Caroline Libresco
Sundance Institute mourns the loss of Richard Glatzer, whose feature film Quinceañera, written and directed with his long-time creative partner and husband, Wash Westmoreland, won the Grand Jury Prize and Audience Award at the 2006 Sundance Film Festival. His comedy, Grief, also premiered in competition at the 1994 Sundance Film Festival.
Richard had a powerful intellect, a wry and sophisticated wit, a subversive spirit, a magnificent heart, and the vision to draw out complex meaning from the world around him through his art. He was that rare breed of storyteller who brought not only a canny sense of contemporary zeitgeist and political insight to his work, but a preternatural lexicon of literature and film as well. (He had a Ph.D. in English and taught screenwriting). His body of work reveals both a keen sensitivity to and compassion for human experience as well as a willingness to face the absurdity of life.

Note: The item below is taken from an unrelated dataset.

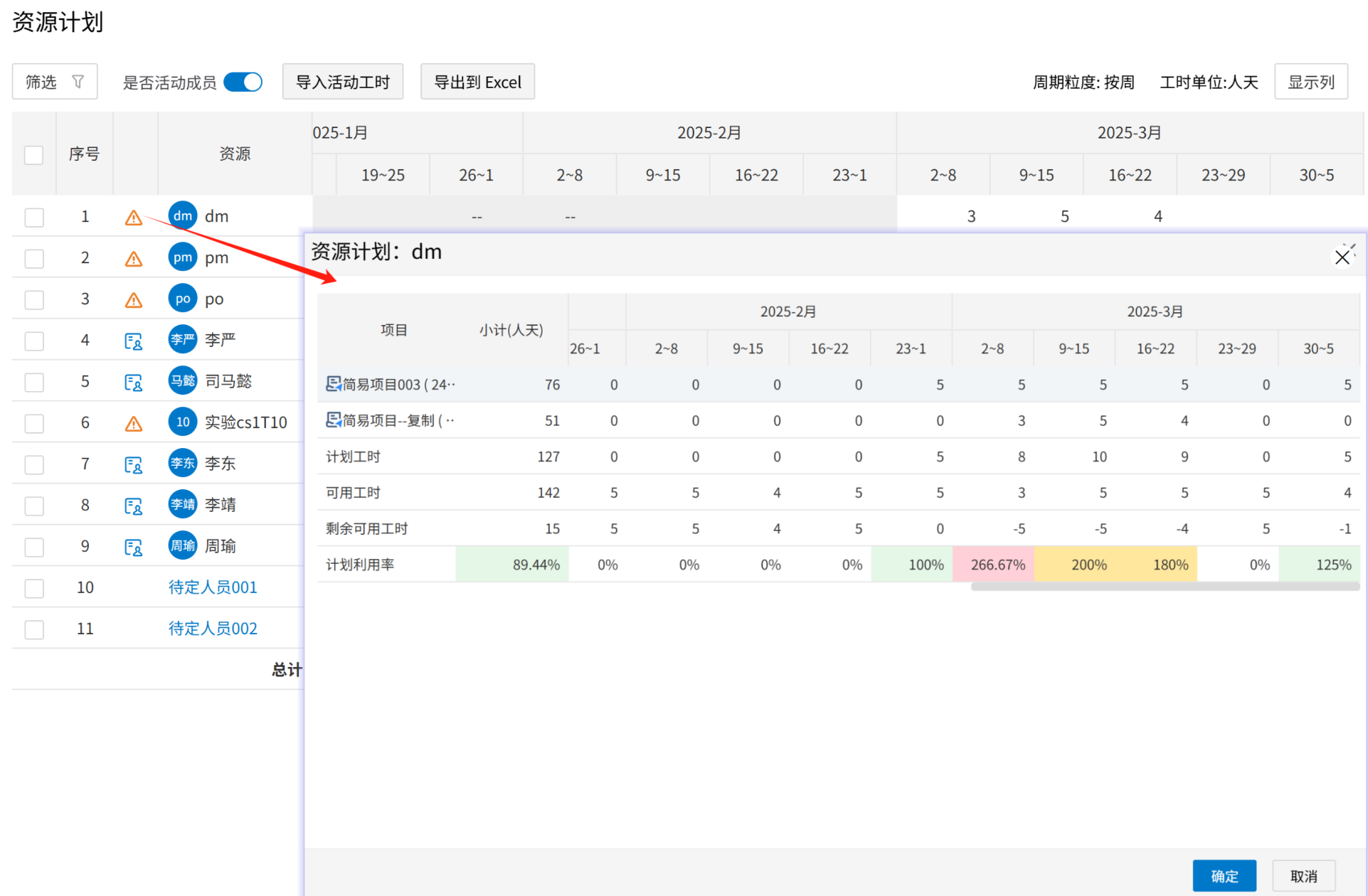The height and width of the screenshot is (896, 1368).
Task: Click the po avatar icon
Action: (182, 299)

Also striking is the egalitarian community of loving friendship Richard built organically around every project he undertook and every aspect of his life.

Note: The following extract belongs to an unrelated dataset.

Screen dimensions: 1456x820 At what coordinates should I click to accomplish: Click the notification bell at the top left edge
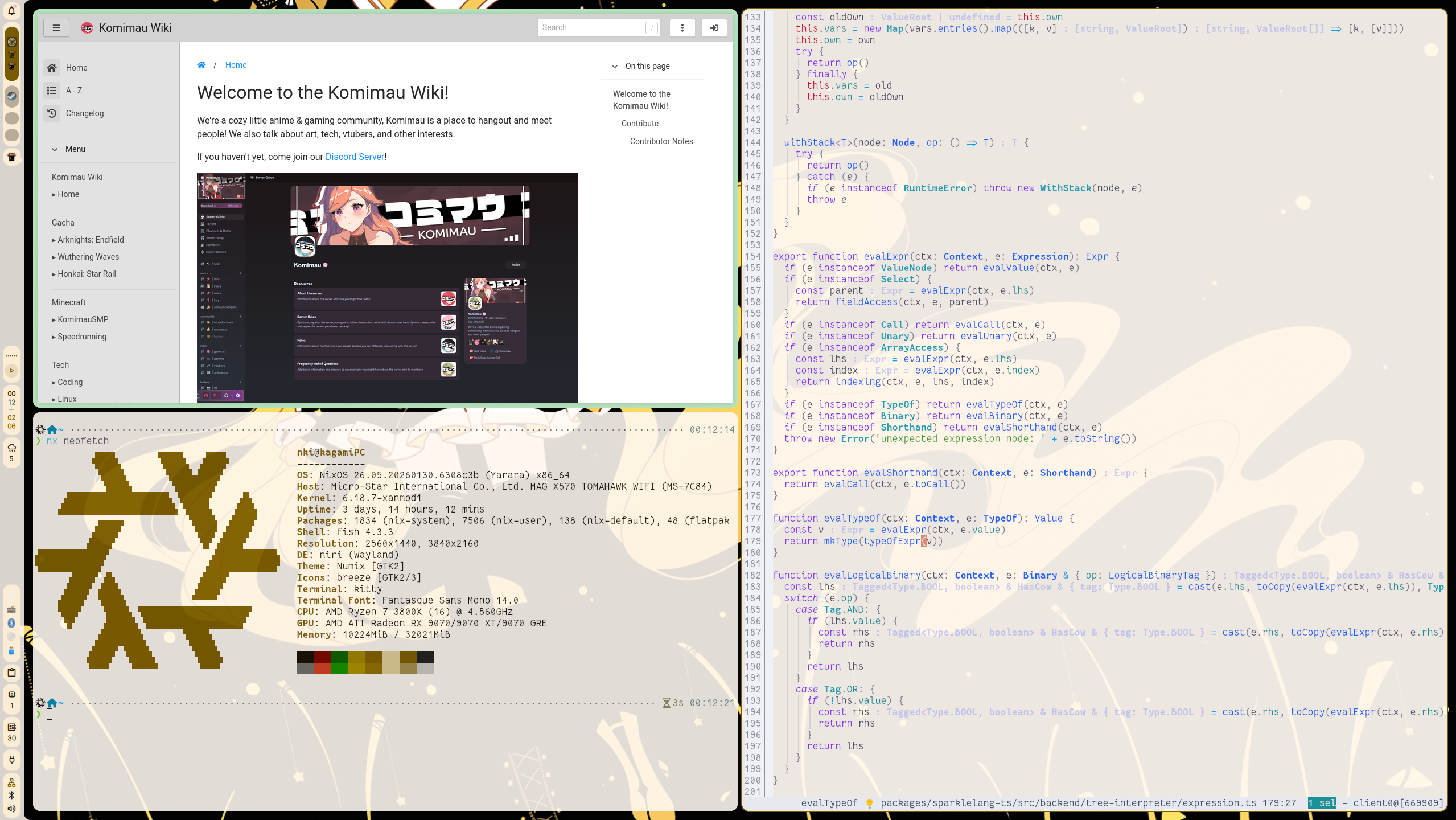[11, 10]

Despite his declining health, he and Westmoreland wrote and directed two celebrated feature films –The Last of Robin Hood starring Dakota Fanning, Susan Sarandon, and Kevin Kline, and Still Alice, for which Julianne Moore won the 2015 Academy Award for Best Actress. Until the very end of his struggle with ALS, Richard’s voracious and humanistic love of film, literature, ideas and other living beings was palpable.
We salute this deeply beloved and highly respected independent artist. It’s hard to accept that one so vital and so attuned to what truly matters in life, is no longer with us.